Document section section start

Covid testing on arrival in limbo

The Covid-19 testing gates at Keflavik Airport can currently process …

The Covid-19 testing gates at Keflavik Airport can currently process about 2.000 passengers a day. Morgunblaðið/Íris

Ásgeir Ingvarsson

mbl.is

The Icelandic genome research company deCode (Íslensk erfðagreining) will no longer handle Covid-19 testing at the Icelandic border after Monday, July 13th. Kari Stefansson CEO of deCode has sent the office of the prime minister a letter to this effect, giving the authorities a week to come up with a new arrangement for testing passengers arriving in Iceland. In his letter Mr. Stefansson also wrote that his company will no longer work with the Icelandic Directorate of Health on matters regarding Covid-19.

When asked by Mbl.is how testing at the border might continue Mr. Stefansson implied that the National University Hospital of Iceland should be more than capable of taking over from deCode, if given enough funding. He said that it would be in everyone's best interest that deCode no longer be involved in the project. “We have contributed a tremendous amount of work and enough is enough. Now we have to get back to our day job.”

A special testing facility was opened at Keflavik Airport on June 15th where all arriving passengers have been required to have a health professional perform a nasal swab that is tested for signs of the virus, with results ready the same day. Mr. Stefansson believes that a week’s notice gives the authorities plenty of time to take over, as deCode only had five days to do the same.

Mr. Stefansson had previously requested that Icelandic authorities begin the process of taking over the day-to-day operations of Covid-19 testing at the Icelandic border. He received an answer from the prime minister on July 4th informing him that a project manager would be hired to come up with a list of long-term alternatives to present no later than September 15th.

Document section section end

§ **Exercise instructions**:
1 > Answer these questions using the article on Covid testing at the Icelandic border:
(a) After what date will deCode no longer handle Covid-19 testing at the Icelandic border?
(b) On what date was the special testing facility opened at Keflavik Airport?
(c) By what date must the project manager present a list of long-term alternatives?
2 > Quote the article on Covid testing at the Icelandic border word for word, starting at "A special testing" and ending at "than September 15th.".

Listed entries section start

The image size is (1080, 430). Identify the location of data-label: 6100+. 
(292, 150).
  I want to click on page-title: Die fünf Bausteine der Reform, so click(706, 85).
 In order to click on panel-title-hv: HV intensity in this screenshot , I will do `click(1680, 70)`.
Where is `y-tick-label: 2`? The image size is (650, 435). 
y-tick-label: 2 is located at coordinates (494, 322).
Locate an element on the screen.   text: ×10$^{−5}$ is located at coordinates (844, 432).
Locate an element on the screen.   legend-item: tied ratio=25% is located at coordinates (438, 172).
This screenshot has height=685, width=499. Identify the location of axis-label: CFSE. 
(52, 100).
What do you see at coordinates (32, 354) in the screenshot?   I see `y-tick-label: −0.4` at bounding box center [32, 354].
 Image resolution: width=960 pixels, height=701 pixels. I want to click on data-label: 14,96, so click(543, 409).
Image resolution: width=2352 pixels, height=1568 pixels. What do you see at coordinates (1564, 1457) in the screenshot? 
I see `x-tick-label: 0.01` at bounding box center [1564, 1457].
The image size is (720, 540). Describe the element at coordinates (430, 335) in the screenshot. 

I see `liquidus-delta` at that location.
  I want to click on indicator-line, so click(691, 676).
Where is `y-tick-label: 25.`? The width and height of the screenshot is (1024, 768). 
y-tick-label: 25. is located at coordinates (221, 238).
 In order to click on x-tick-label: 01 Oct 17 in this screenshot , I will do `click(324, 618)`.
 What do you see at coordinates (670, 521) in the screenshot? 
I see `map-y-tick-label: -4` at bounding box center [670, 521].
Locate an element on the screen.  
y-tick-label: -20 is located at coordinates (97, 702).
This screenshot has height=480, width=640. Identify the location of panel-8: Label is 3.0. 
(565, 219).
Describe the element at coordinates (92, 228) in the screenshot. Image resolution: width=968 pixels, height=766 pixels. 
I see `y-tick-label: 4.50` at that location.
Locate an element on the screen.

Listed entries section end

§ **Expected outputs**:
1 >
(a) Monday, July 13th
(b) June 15th
(c) No later than September 15th

2 >
A special testing facility was opened at Keflavik Airport on June 15th where all arriving passengers have been required to have a health professional perform a nasal swab that is tested for signs of the virus, with results ready the same day. Mr. Stefansson believes that a week’s notice gives the authorities plenty of time to take over, as deCode only had five days to do the same.

Mr. Stefansson had previously requested that Icelandic authorities begin the process of taking over the day-to-day operations of Covid-19 testing at the Icelandic border. He received an answer from the prime minister on July 4th informing him that a project manager would be hired to come up with a list of long-term alternatives to present no later than September 15th.